**ENTRIES SHOWN**
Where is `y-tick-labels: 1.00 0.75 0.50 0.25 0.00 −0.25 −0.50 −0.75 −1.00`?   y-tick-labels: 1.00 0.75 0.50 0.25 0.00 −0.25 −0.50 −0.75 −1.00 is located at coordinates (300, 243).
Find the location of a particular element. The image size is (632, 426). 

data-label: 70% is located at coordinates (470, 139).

---

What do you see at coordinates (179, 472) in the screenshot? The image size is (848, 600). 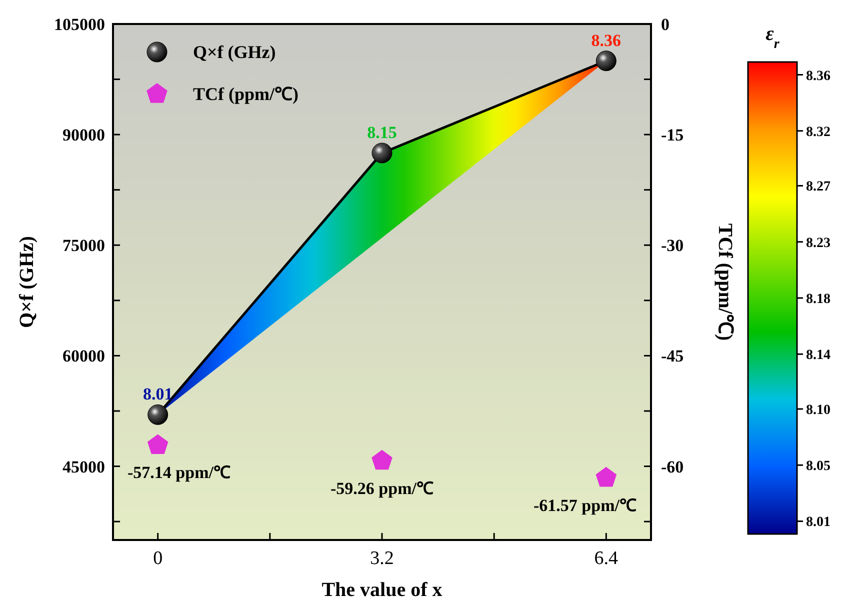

...

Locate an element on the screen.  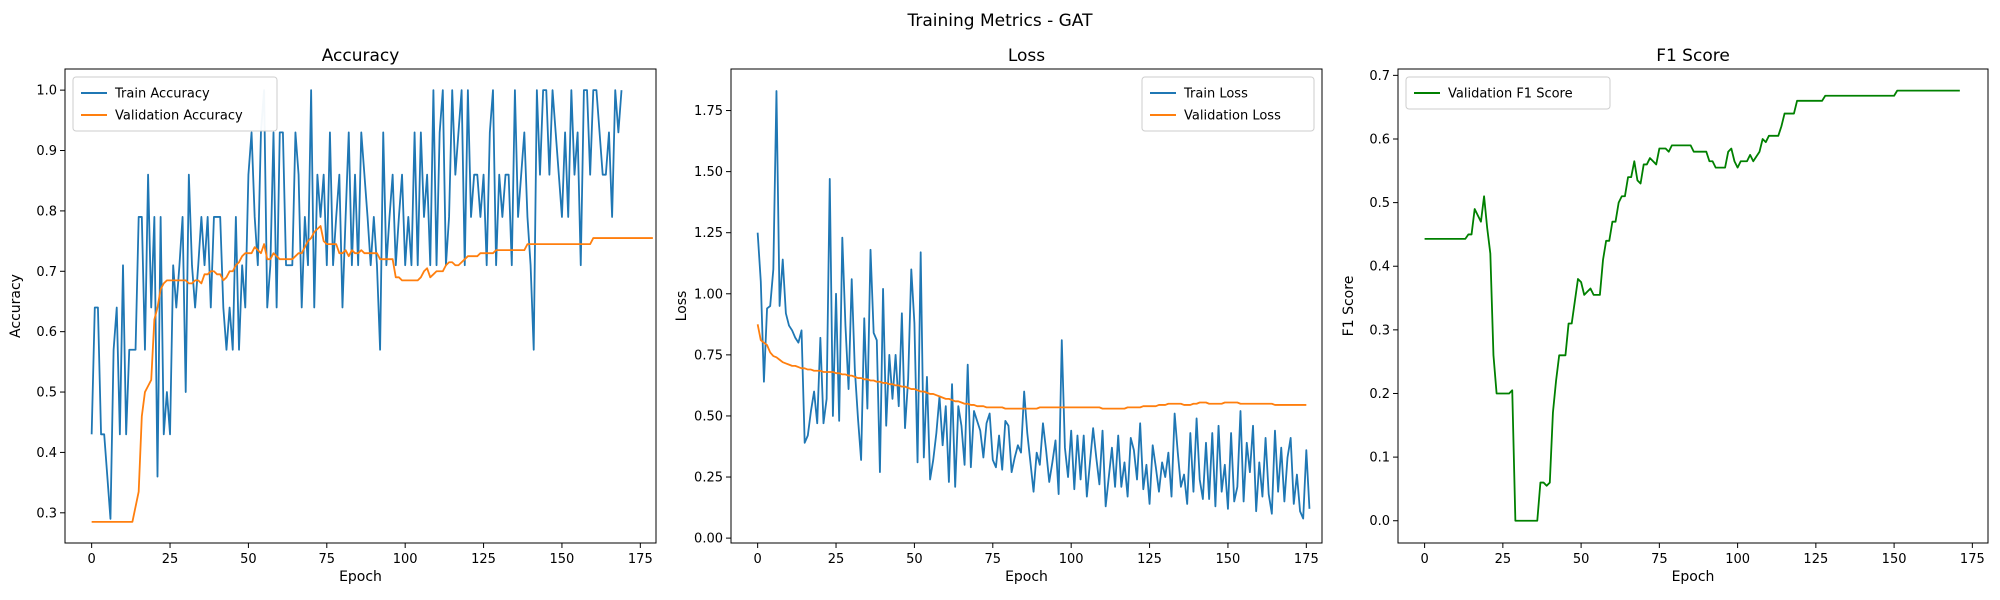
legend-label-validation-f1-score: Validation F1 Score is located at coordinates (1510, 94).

**WORK TO COMPLETE**
Could you write out only the data from the line with "Find the location" up to and including the line with "data-label: 70% is", substituting "specific" for "particular" and keeping everything else the same?

**REPLY TO THE EXERCISE**
Find the location of a specific element. The image size is (632, 426). 

data-label: 70% is located at coordinates (470, 139).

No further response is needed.